BEGIN

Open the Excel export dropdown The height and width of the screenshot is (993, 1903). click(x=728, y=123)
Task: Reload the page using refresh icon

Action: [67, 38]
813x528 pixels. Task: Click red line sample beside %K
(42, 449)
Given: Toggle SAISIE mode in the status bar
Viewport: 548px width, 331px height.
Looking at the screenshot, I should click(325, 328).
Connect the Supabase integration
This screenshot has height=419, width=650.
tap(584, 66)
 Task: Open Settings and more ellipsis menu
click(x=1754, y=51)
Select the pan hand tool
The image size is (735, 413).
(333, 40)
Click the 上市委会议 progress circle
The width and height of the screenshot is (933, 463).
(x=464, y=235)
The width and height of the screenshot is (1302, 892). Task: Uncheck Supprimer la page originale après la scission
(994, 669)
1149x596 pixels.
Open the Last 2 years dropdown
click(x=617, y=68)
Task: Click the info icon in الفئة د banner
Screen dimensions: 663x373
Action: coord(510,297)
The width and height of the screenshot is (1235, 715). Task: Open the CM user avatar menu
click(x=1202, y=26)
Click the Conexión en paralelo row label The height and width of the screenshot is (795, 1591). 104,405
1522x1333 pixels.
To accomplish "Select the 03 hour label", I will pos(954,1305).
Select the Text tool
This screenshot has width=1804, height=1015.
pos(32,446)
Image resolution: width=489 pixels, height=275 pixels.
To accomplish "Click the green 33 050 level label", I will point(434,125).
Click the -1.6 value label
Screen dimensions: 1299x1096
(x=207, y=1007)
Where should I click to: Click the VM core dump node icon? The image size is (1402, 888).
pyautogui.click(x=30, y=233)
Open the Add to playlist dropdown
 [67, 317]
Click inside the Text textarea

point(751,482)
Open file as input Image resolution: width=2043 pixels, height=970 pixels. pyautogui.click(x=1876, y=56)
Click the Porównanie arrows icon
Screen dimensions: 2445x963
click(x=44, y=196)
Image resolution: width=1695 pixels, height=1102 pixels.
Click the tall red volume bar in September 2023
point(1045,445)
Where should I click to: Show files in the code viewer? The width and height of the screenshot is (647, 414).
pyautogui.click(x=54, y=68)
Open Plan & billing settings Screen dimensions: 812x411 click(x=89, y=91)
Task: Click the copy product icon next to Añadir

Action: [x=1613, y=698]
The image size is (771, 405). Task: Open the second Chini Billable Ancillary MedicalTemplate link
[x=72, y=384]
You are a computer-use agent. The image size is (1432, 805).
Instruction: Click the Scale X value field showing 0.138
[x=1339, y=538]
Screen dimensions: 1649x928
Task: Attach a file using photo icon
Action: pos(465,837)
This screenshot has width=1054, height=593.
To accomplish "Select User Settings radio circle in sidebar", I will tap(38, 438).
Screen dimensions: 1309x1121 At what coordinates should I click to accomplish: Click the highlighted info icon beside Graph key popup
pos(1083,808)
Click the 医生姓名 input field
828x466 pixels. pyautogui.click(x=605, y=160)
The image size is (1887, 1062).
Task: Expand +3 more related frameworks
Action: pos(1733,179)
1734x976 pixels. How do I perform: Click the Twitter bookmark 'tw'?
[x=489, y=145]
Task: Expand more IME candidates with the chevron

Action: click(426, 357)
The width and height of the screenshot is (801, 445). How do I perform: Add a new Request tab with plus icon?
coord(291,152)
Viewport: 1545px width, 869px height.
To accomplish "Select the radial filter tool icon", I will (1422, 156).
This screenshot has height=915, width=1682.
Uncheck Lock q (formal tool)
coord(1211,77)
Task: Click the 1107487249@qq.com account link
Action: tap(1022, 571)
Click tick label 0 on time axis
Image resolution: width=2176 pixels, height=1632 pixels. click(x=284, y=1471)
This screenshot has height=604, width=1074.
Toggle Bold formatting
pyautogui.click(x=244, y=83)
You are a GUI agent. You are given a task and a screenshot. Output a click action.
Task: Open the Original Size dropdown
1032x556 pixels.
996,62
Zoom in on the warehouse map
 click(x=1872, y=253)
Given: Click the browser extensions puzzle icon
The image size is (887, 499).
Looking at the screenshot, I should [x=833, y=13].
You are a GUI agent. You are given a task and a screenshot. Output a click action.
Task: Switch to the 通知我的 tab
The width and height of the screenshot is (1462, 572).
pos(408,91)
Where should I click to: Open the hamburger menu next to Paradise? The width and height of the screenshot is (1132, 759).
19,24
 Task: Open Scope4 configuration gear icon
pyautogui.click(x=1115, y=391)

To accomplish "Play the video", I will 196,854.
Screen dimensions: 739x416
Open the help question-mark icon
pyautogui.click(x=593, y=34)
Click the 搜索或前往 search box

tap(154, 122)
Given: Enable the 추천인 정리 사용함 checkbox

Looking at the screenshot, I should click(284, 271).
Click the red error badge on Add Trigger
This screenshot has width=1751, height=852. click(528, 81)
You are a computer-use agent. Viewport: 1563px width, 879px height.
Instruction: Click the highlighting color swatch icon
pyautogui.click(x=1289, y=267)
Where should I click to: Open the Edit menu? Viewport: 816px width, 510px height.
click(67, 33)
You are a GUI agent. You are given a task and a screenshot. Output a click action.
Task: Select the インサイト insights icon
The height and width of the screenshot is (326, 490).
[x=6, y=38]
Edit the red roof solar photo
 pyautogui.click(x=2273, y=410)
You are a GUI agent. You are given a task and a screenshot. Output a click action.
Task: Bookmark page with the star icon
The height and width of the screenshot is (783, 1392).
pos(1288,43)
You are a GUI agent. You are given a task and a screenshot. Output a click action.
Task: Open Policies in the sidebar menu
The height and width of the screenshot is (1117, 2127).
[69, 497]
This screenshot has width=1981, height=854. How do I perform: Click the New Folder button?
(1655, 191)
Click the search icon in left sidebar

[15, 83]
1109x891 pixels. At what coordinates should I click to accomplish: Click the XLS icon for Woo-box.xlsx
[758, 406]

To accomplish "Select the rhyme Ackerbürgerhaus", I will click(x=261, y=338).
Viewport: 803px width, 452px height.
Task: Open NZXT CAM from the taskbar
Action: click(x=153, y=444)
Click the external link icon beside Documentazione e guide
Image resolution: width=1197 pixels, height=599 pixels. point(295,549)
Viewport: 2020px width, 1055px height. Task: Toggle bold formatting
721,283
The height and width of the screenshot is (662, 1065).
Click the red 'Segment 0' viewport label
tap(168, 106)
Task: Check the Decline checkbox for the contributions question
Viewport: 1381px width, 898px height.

END

When a line in the data above contains the string "computer", copy that line.

You are a computer-use agent. The image size is (1432, 805).
You are a computer-use agent. Viewport: 1563px width, 879px height.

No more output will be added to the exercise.